▶ **Zitierter Textauszug**
Deshalb müssten die negativen Umweltauswirkungen für die Landwirtschaft bis 2030 spürbar verringert werden. Der EU-Umweltkommissar setzt daher auf Ausweitung des ökologischen Landbaues.

Gewinnmargen für Ökolebensmittel liegen höher als aus konventioneller Landwirtschaft

"Ökologischer Landbau ist eine europäische Erfolgsgeschichte. Der Verbraucherbedarf steigt schneller als die Produktionskapazitäten. Ökolandbau ist nicht nur für die Umwelt gut, sondern auch wirtschaftlich lohnend. Die durchschnttlichen Gewinnmargen für Ökolebensmittel liegen höher als die durchschnittlichen Einkommen aus konventioneller Landwirtschaft", unterstrich Sinkevicius.

Um den Nährboden für mehr ökologisch erzeugte Produkte schaffen, werde die EU-Kommission zu Beginn des Jahres 2021 einen Aktionsplan für den Ökolandbau vorlegen. Folglich stellen für Sinkevicius auf diesem Weg die Reduktion von Pflanzenschutzmitteln und chemischem Dünger einen weiteren Baustein dar.

▶ **Aufgabenstellung**
Drucken Sie aus dem Textauszug zum ökologischen Landbau den Abschnitt von „Gewinnmargen für Ökolebensmittel liegen höher als aus“ bis einschließlich „weiteren Baustein dar.“ wortgetreu ab.

▶ **Gegebene Angaben**
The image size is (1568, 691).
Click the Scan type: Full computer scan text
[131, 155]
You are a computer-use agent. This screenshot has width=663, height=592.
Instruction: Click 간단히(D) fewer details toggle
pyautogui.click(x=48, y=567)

▶ **Lösung**
Gewinnmargen für Ökolebensmittel liegen höher als aus konventioneller Landwirtschaft

"Ökologischer Landbau ist eine europäische Erfolgsgeschichte. Der Verbraucherbedarf steigt schneller als die Produktionskapazitäten. Ökolandbau ist nicht nur für die Umwelt gut, sondern auch wirtschaftlich lohnend. Die durchschnttlichen Gewinnmargen für Ökolebensmittel liegen höher als die durchschnittlichen Einkommen aus konventioneller Landwirtschaft", unterstrich Sinkevicius.

Um den Nährboden für mehr ökologisch erzeugte Produkte schaffen, werde die EU-Kommission zu Beginn des Jahres 2021 einen Aktionsplan für den Ökolandbau vorlegen. Folglich stellen für Sinkevicius auf diesem Weg die Reduktion von Pflanzenschutzmitteln und chemischem Dünger einen weiteren Baustein dar.